If she should make known the facts she had learned, it would mean what?⁠—a division of her father’s estate, a recognition of the legality of her father’s relations with Julia. Such a stain upon her father’s memory would be infinitely worse than if he had not married her. To have lived with her without marriage was a social misdemeanor, at which society in the old days had winked, or at most had frowned. To have married her was to have committed the unpardonable social sin. Such a scandal Mrs. Carteret could not have endured. Should she seek to make restitution, it would necessarily involve the disclosure of at least some of the facts. Had she not destroyed the will, she might have compromised with her conscience by producing it and acting upon its terms, which had been so stated as not to disclose the marriage. This was now rendered impossible by her own impulsive act; she could not mention the will at all, without admitting that she had destroyed it.

Mrs. Carteret found herself in what might be called, vulgarly, a moral “pocket.” She could, of course, remain silent.

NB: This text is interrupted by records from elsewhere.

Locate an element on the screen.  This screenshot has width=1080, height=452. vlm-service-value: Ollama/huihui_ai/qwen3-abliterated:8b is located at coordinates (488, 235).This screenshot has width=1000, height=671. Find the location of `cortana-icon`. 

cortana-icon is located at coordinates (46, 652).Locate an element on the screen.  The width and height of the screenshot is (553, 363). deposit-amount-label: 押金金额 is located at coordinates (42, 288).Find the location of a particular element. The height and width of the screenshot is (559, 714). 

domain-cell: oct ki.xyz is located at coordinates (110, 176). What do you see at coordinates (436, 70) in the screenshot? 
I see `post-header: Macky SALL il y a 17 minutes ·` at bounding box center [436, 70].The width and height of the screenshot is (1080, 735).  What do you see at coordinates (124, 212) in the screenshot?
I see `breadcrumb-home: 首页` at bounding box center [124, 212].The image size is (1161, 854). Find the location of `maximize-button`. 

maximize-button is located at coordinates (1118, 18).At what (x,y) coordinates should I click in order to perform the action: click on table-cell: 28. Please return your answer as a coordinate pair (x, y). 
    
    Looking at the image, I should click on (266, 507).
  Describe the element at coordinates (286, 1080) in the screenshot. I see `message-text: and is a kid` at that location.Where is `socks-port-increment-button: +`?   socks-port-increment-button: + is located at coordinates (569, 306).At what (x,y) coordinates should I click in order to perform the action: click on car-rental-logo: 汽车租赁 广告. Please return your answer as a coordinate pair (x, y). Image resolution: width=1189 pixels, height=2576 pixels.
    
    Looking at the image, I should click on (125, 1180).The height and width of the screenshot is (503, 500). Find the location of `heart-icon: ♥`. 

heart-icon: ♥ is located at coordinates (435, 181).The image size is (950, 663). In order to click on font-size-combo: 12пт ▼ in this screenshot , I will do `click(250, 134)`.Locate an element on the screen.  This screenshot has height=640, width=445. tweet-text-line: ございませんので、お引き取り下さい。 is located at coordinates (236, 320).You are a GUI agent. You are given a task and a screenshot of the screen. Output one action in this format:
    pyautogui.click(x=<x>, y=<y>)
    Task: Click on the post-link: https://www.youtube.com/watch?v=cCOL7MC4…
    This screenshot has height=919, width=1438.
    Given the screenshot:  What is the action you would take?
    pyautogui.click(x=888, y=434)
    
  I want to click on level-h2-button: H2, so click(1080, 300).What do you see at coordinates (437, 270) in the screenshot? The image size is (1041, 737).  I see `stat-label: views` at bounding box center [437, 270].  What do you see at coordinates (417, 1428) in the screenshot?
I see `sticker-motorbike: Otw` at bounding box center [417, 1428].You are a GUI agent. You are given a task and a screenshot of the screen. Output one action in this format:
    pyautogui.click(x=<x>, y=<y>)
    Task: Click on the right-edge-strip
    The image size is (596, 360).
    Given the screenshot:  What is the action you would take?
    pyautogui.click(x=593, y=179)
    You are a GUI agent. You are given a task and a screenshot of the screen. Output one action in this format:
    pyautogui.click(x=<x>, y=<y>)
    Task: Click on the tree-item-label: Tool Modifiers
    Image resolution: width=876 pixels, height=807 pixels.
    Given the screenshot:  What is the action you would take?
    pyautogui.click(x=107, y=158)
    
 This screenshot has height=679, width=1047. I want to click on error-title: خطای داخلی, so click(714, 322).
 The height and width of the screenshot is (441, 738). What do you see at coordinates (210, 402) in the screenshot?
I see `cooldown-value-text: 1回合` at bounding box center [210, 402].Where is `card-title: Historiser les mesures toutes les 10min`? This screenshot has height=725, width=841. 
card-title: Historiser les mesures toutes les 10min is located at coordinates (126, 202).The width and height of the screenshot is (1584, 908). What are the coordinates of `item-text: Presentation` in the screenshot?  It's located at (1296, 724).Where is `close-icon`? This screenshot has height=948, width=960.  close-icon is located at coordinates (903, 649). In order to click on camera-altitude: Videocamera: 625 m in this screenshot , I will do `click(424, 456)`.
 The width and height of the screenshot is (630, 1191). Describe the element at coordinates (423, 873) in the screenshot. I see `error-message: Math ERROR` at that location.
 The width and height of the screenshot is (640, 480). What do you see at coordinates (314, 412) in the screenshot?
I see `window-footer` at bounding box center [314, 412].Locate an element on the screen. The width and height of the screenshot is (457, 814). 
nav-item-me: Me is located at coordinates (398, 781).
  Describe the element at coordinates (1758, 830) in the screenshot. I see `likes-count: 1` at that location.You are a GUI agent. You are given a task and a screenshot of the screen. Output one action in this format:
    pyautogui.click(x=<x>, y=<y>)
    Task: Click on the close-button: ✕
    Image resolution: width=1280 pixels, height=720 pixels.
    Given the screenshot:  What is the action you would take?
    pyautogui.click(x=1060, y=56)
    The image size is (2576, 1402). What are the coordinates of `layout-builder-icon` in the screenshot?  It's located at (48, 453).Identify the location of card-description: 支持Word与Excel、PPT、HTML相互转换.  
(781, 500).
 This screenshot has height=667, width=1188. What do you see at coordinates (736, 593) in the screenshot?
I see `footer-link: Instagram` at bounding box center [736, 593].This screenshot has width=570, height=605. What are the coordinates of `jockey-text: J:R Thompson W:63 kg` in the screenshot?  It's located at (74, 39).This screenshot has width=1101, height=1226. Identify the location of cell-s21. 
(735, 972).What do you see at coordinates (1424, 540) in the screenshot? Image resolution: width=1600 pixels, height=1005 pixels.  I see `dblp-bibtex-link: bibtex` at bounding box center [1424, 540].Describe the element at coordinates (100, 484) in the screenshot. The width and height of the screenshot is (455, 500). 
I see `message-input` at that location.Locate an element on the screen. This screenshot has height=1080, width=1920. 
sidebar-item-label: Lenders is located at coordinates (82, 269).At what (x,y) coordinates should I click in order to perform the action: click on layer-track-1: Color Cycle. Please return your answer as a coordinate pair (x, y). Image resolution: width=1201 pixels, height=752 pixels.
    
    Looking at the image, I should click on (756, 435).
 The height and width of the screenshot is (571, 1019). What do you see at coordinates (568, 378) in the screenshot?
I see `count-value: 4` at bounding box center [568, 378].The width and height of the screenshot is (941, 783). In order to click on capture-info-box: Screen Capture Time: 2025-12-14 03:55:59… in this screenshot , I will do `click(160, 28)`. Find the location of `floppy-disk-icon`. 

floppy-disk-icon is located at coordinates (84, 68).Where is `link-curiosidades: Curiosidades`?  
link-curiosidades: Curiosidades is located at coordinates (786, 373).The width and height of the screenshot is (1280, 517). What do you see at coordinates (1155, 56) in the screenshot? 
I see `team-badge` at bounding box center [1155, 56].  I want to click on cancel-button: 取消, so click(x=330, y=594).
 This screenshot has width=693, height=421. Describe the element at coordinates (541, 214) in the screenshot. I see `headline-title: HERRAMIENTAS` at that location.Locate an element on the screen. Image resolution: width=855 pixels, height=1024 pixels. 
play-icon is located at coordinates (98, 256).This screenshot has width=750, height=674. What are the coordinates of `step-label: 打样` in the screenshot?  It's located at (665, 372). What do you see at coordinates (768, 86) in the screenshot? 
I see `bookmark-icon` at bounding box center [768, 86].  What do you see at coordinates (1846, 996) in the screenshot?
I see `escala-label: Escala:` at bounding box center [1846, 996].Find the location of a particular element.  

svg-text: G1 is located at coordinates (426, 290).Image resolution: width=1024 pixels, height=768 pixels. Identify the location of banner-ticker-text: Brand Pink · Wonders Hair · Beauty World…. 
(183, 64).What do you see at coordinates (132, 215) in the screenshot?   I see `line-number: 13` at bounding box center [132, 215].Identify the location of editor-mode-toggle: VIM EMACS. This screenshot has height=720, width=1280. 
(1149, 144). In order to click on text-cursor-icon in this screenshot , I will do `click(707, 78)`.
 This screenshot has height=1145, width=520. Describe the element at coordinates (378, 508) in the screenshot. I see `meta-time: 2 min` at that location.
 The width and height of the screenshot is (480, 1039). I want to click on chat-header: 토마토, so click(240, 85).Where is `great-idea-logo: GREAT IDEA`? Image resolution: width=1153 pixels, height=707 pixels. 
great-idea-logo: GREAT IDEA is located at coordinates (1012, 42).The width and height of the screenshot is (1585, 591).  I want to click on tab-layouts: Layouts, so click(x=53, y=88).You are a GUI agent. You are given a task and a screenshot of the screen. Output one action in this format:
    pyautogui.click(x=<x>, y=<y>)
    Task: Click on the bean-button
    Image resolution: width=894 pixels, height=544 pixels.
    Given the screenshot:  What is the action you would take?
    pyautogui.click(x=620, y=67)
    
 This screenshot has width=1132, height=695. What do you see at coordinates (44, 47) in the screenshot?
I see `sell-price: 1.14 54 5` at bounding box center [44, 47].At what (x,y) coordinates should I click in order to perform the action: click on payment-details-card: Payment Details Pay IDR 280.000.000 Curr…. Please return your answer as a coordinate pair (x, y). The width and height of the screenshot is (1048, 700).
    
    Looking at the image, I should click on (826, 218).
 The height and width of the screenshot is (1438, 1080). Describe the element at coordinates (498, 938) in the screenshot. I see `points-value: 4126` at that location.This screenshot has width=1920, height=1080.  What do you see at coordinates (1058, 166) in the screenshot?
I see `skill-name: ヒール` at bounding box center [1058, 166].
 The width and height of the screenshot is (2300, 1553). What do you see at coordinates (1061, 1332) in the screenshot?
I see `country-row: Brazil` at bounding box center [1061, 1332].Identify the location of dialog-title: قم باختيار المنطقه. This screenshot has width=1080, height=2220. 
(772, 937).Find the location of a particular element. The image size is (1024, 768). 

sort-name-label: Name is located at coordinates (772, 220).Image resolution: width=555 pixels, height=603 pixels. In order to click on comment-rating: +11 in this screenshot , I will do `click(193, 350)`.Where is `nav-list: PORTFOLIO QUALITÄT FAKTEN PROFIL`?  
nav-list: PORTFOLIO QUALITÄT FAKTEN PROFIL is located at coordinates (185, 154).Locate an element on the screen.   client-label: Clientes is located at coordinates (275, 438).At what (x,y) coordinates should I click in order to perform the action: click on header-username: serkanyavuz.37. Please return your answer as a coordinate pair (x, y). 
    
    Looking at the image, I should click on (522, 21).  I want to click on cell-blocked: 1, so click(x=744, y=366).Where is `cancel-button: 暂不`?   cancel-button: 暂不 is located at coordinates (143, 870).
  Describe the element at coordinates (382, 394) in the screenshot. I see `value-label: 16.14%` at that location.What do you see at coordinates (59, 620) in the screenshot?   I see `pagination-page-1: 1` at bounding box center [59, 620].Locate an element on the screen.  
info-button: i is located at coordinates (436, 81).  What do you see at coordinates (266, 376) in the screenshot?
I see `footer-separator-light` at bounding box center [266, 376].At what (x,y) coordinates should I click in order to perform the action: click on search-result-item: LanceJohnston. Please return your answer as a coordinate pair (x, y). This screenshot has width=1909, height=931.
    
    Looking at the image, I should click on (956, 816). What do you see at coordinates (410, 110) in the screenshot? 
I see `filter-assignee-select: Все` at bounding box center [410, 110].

Mrs. Carteret was a good woman, according to her lights, with a cultivated conscience, to which she had always looked as her mentor and infallible guide.

Hence Mrs. Carteret, after this painful discovery, remained for a long time ill at ease⁠—so disturbed, indeed, that her mind reacted upon her nerves, which had never been strong; and her nervousness affected her strength, which had never been great, until Carteret, whose love for her had been deepened and strengthened by the advent of his son, became alarmed for her health, and spoke very seriously to Dr. Price concerning it.